=== Teks yang Diberikan ===

KOMPAS.com - Kanker paru-paru adalah kanker pembunuh wanita nomor satu. Tingginya risiko kanker paru-paru, tidak hanya terjadi pada perokok tapi juga pada wanita yang bukan perokok. Simak kisah penyintas kanker paru yang bukan perokok berikut ini.
Ashley Rivas berusia 26 tahun ketika ia mulai merasa lebih sering lelah dari biasanya. Selama beberapa tahun setelahnya, teknisi X-ray dari Albuquerque, New Mexico ini, menderita batuk terus-menerus dan mengi.
Oleh beberapa dokter, gejala yang dialaminya dikaitkan dengan asthma. Rivas juga memiliki gejala lain, yaitu penurunan berat badan, demam, dan pneumonia. Ketika Rivas akhirnya memutuskan untuk melakukan rontgen dada pada dirinya sendiri, kanker adalah hal terakhir yang ada di pikirannya.
Hasil rontgen mengungkapkan, ada massa di paru-paru kanannya yang ternyata menjadi tumor ganas. Rivas, sekarang 32 tahun, tidak pernah merokok sebatang pun dalam hidupnya. "Saya ingin orang tahu bahwa kanker paru-paru dapat terjadi pada siapa saja," katanya.

===

■ **Butir Tugas 1**:
Salinlah bagian artikel tentang kanker paru-paru di antara "KOMPAS.com - Kanker" dan "perokok berikut ini.", termasuk kedua bagian tersebut.
■ **Butir Tugas 2**:
Jawablah pertanyaan berikut berdasarkan artikel tentang kanker paru-paru.
(a) Pada usia berapa Ashley Rivas mulai merasa lebih sering lelah daripada biasanya?
(b) Apa pekerjaan Ashley Rivas?
(c) Di paru-paru sebelah mana massa ditemukan melalui hasil rontgen?

=== Kutipan Data ===

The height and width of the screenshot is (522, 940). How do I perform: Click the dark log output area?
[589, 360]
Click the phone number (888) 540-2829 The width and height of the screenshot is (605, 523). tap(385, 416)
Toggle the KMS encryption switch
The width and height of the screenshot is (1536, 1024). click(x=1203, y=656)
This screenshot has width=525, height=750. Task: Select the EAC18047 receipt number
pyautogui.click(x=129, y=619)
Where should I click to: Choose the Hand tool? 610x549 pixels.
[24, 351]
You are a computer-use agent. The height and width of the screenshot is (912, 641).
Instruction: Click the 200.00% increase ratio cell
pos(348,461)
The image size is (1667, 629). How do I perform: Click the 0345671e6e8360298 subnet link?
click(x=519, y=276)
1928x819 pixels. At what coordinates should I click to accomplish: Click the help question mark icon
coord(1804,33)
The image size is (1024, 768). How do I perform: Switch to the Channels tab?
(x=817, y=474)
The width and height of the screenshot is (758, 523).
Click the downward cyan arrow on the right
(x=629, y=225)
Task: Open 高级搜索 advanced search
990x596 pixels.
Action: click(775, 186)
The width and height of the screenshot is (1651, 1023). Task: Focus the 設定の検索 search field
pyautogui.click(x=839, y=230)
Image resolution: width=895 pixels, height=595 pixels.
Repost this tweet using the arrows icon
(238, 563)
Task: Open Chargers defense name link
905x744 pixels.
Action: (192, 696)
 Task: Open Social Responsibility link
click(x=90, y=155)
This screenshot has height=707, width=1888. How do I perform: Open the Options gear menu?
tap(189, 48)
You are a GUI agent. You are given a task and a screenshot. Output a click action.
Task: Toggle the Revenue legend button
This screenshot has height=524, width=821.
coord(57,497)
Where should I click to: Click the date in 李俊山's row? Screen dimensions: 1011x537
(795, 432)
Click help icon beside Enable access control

===

■ **Keluaran 1**:
KOMPAS.com - Kanker paru-paru adalah kanker pembunuh wanita nomor satu. Tingginya risiko kanker paru-paru, tidak hanya terjadi pada perokok tapi juga pada wanita yang bukan perokok. Simak kisah penyintas kanker paru yang bukan perokok berikut ini.

■ **Keluaran 2**:
(a) 26 tahun.
(b) Teknisi X-ray.
(c) Paru-paru kanan.